SURFACE TRANSPORTATION BOARD (STB): Most crucial to railroads is preserving Stand-Alone Cost (SAC) as the STB’s principal test for determining whether a freight rate is reasonable; and averting a ruling that railroads provide competitive switching, under limited conditions, at certain sole-served facilities to allow a shipper to use a competing railroad whose tracks are nearby (shippers want up to 30 miles or more). The objective is not necessarily to use the switching, but to create a competitive alternative at sole-served points to keep rates in check.

As for SAC cases, shippers lacking effective alternatives to rail transportation fuss that having to spend $5 million to pursue SAC relief is unjustifiable. A Transportation Research Board (TRB) study concluded that the SAC test is “not working for shippers of most commodities, including grain.” When the STB recently changed evidentiary requirements mid-case, a shipper attorney said, “The world’s most complicated rate challenge process just keeps getting more complicated.”

Among recommended substitutes is final-offer arbitration whereby each party submits their last best offer and the arbitrator chooses one over the other.

As for competitive switching, the STB’s now Acting Chairman, Ann Begeman, questions its practical application and potential impacts (“We have to know more about what we are doing before we decide whether to do it”). The STB hasn’t yet investigated close cousins—Conrail Shared Assets Operations, Terminal Railroad Association of St. Louis and Belt Railway of Chicago, all of which provide non-discriminatory switching to connecting railroads. And there is available for review a study of a neutral switching arrangement south of Pittsburgh that the STB’s Railroad-Shipper Transportation Advisory Council pursued in 1997.

Supporting railroads, the principal author of the TRB study said, “We see no case now for wholesale competitive switching … We don’t know enough. We want to regulate against extreme abuses. We think it could be done better than it is—not tighter, but smarter.”

But making the railroad argument more difficult is that competitive switching is standard in Canada; and industry celebrity and former Canadian Pacific (CP) CEO Hunter Harrison was content to volunteer it south of the border as a condition of a now tabled CP-Norfolk Southern merger.
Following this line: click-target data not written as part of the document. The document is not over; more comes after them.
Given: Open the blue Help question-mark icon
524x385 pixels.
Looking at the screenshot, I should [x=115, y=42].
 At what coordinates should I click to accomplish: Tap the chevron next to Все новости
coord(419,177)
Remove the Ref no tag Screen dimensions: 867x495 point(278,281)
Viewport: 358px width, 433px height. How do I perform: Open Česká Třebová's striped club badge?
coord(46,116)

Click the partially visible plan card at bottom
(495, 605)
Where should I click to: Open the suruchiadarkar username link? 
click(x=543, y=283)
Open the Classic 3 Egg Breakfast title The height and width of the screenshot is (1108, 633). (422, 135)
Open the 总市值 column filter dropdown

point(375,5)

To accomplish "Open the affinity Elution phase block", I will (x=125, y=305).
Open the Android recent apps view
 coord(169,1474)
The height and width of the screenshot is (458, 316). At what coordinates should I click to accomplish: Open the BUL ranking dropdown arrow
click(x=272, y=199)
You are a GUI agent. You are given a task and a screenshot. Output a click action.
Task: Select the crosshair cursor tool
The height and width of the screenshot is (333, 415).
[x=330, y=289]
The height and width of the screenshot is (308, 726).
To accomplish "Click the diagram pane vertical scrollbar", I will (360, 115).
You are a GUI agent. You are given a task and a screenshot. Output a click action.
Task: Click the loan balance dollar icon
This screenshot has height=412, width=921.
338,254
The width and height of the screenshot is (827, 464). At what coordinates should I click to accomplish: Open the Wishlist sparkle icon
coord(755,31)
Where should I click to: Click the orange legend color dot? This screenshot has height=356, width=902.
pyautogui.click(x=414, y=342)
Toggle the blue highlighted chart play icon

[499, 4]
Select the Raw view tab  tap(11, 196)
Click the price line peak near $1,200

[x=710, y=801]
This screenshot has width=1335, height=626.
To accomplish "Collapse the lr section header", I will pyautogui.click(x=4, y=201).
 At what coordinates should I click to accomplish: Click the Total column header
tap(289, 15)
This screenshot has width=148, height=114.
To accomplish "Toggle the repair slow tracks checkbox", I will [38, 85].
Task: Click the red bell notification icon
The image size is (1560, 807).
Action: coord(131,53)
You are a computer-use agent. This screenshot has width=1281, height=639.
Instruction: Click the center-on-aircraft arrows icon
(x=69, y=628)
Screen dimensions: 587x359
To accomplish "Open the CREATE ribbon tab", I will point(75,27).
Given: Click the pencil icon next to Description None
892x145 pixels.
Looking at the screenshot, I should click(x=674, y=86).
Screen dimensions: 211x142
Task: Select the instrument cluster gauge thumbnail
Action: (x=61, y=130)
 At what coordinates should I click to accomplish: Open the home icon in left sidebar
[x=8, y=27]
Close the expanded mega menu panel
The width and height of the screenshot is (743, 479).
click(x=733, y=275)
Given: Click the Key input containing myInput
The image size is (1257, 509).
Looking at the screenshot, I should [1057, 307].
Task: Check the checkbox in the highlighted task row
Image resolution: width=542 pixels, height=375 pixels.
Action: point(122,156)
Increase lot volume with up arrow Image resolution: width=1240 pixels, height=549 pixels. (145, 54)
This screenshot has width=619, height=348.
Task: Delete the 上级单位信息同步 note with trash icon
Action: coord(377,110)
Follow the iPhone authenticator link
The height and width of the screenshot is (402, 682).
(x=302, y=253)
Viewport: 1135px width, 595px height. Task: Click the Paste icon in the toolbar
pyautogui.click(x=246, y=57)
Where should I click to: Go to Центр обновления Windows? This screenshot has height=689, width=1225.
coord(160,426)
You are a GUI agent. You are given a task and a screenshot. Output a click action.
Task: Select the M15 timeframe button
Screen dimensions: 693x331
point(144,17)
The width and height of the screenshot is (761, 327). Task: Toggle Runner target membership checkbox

Harrison may soon take the reins at CSX.

The three current STB members are in agreement to delay action on both issues until two vacant seats are filled. Expect lengthy litigation to follow, whatever the vote result.

As Trump and congressional Republicans seek a pas de deux, and we await confirmation of a new Federal Railroad Administration chief and two new Surface Transportation Board members, expect railroads to be saying little as they take measure. History records railroads long at the top of the leader board. It hasn’t been by happenstance.